• **Work item**:
Make an exact copy, without pictures, of the lines below from the one containing "This screenshot has" to the last line, both ends included.

• **Exercise material**:
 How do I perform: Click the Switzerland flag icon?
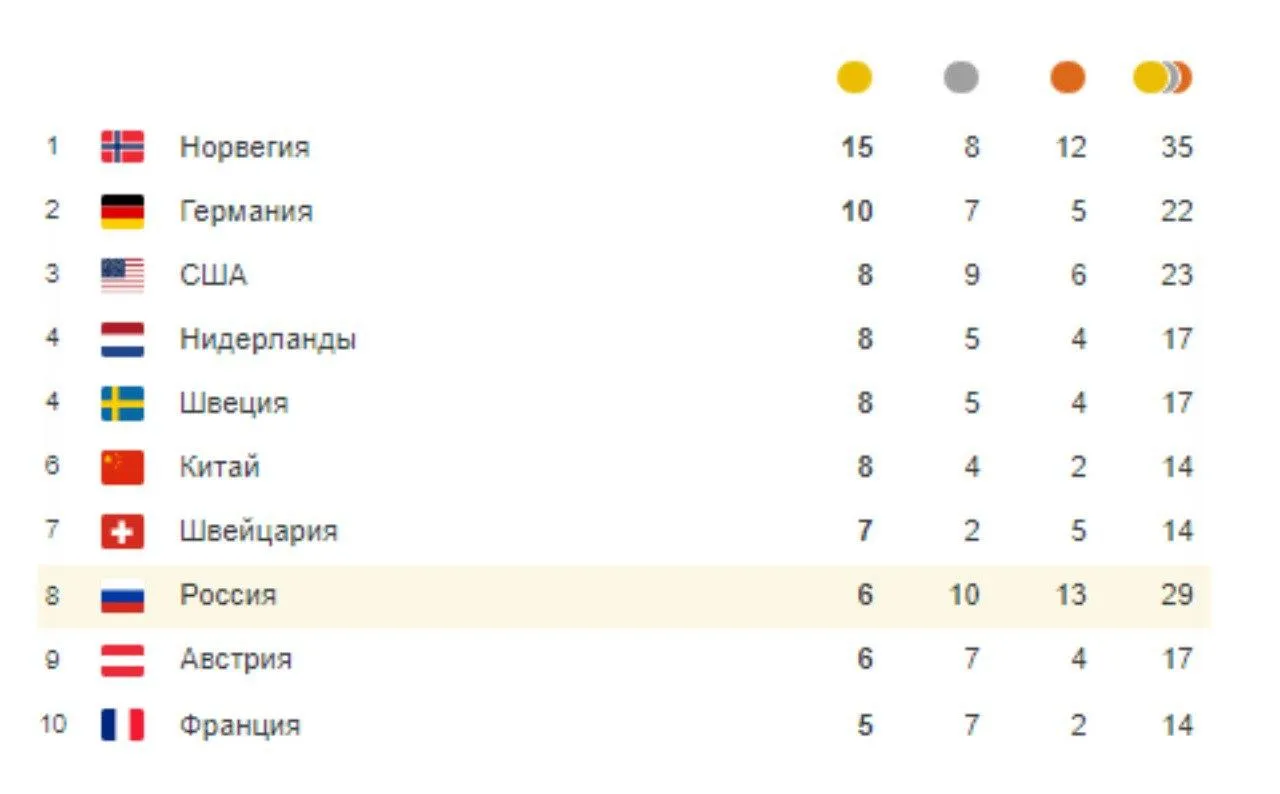122,531

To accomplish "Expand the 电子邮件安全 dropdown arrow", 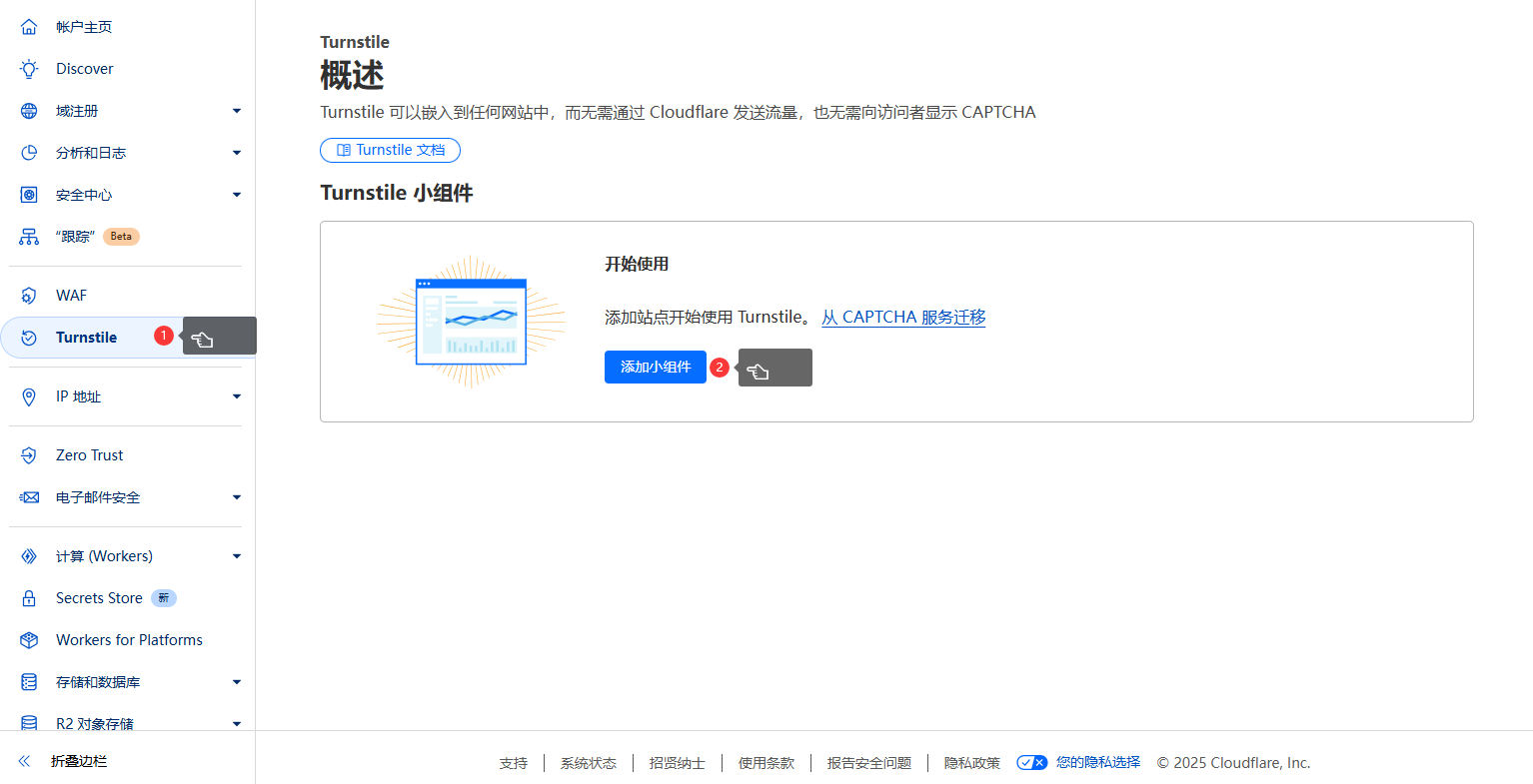I will [x=237, y=497].
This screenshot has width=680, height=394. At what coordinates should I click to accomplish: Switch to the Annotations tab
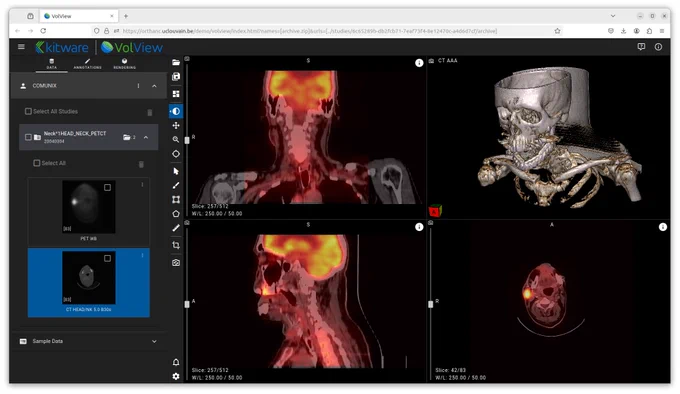click(87, 64)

• **Your response**:
This screenshot has width=680, height=394. At what coordinates should I click to accomplish: Switch to the Annotations tab
click(87, 64)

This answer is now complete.